━━━━━ Data for processing ━━━━━

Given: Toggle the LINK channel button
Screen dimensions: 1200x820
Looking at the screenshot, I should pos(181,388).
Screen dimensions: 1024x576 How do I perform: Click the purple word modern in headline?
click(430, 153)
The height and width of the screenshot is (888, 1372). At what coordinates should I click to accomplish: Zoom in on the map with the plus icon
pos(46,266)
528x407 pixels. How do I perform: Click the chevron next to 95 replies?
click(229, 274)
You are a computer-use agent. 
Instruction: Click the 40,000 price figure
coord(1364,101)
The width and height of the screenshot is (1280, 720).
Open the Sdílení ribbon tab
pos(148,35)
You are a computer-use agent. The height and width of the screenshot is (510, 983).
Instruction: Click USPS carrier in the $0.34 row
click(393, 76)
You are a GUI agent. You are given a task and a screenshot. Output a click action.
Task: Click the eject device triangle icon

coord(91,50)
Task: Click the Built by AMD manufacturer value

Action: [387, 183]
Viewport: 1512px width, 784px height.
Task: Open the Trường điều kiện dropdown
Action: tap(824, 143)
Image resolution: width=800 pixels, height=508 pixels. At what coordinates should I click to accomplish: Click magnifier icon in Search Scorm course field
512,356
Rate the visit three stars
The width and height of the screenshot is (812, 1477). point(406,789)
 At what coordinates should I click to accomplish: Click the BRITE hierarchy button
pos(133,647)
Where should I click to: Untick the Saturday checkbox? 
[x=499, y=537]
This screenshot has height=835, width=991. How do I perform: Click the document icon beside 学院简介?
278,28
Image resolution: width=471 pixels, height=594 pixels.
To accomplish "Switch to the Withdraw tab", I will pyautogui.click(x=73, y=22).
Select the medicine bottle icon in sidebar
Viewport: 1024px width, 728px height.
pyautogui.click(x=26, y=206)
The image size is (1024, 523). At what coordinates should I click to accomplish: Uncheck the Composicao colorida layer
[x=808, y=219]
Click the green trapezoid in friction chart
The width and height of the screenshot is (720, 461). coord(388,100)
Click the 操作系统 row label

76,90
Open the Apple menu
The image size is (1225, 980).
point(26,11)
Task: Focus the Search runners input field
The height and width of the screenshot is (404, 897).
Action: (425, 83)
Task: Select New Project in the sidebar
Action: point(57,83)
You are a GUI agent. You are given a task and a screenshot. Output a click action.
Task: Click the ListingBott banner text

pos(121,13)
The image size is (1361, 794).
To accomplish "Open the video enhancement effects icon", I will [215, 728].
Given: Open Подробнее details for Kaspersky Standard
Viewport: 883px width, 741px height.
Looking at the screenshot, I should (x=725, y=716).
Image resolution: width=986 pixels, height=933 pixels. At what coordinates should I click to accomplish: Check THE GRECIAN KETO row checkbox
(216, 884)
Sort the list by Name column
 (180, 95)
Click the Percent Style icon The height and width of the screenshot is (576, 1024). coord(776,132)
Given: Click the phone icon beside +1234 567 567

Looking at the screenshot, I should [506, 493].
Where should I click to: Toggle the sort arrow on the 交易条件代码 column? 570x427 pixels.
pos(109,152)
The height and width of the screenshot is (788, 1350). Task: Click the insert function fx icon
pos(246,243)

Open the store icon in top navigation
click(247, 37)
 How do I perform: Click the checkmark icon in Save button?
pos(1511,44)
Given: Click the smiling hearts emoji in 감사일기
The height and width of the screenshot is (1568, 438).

━━━━━

- Work request
Transcribe the material above in full, keeping every word.

- Solution below
Given: Toggle the LINK channel button
Screen dimensions: 1200x820
Looking at the screenshot, I should pos(181,388).
Screen dimensions: 1024x576 How do I perform: Click the purple word modern in headline?
click(430, 153)
The height and width of the screenshot is (888, 1372). At what coordinates should I click to accomplish: Zoom in on the map with the plus icon
pos(46,266)
528x407 pixels. How do I perform: Click the chevron next to 95 replies?
click(229, 274)
You are a computer-use agent. 
Instruction: Click the 40,000 price figure
coord(1364,101)
The width and height of the screenshot is (1280, 720).
Open the Sdílení ribbon tab
pos(148,35)
You are a computer-use agent. The height and width of the screenshot is (510, 983).
Instruction: Click USPS carrier in the $0.34 row
click(393, 76)
You are a GUI agent. You are given a task and a screenshot. Output a click action.
Task: Click the eject device triangle icon

coord(91,50)
Task: Click the Built by AMD manufacturer value

Action: [387, 183]
Viewport: 1512px width, 784px height.
Task: Open the Trường điều kiện dropdown
Action: tap(824, 143)
Image resolution: width=800 pixels, height=508 pixels. At what coordinates should I click to accomplish: Click magnifier icon in Search Scorm course field
512,356
Rate the visit three stars
The width and height of the screenshot is (812, 1477). point(406,789)
 At what coordinates should I click to accomplish: Click the BRITE hierarchy button
pos(133,647)
Where should I click to: Untick the Saturday checkbox? 
[x=499, y=537]
This screenshot has height=835, width=991. How do I perform: Click the document icon beside 学院简介?
278,28
Image resolution: width=471 pixels, height=594 pixels.
To accomplish "Switch to the Withdraw tab", I will pyautogui.click(x=73, y=22).
Select the medicine bottle icon in sidebar
Viewport: 1024px width, 728px height.
pyautogui.click(x=26, y=206)
The image size is (1024, 523). At what coordinates should I click to accomplish: Uncheck the Composicao colorida layer
[x=808, y=219]
Click the green trapezoid in friction chart
The width and height of the screenshot is (720, 461). coord(388,100)
Click the 操作系统 row label

76,90
Open the Apple menu
The image size is (1225, 980).
point(26,11)
Task: Focus the Search runners input field
The height and width of the screenshot is (404, 897).
Action: (425, 83)
Task: Select New Project in the sidebar
Action: point(57,83)
You are a GUI agent. You are given a task and a screenshot. Output a click action.
Task: Click the ListingBott banner text

pos(121,13)
The image size is (1361, 794).
To accomplish "Open the video enhancement effects icon", I will [215, 728].
Given: Open Подробнее details for Kaspersky Standard
Viewport: 883px width, 741px height.
Looking at the screenshot, I should (x=725, y=716).
Image resolution: width=986 pixels, height=933 pixels. At what coordinates should I click to accomplish: Check THE GRECIAN KETO row checkbox
(216, 884)
Sort the list by Name column
 (180, 95)
Click the Percent Style icon The height and width of the screenshot is (576, 1024). coord(776,132)
Given: Click the phone icon beside +1234 567 567

Looking at the screenshot, I should [506, 493].
Where should I click to: Toggle the sort arrow on the 交易条件代码 column? 570x427 pixels.
pos(109,152)
The height and width of the screenshot is (788, 1350). Task: Click the insert function fx icon
pos(246,243)

Open the store icon in top navigation
click(247, 37)
 How do I perform: Click the checkmark icon in Save button?
pos(1511,44)
Given: Click the smiling hearts emoji in 감사일기
The height and width of the screenshot is (1568, 438).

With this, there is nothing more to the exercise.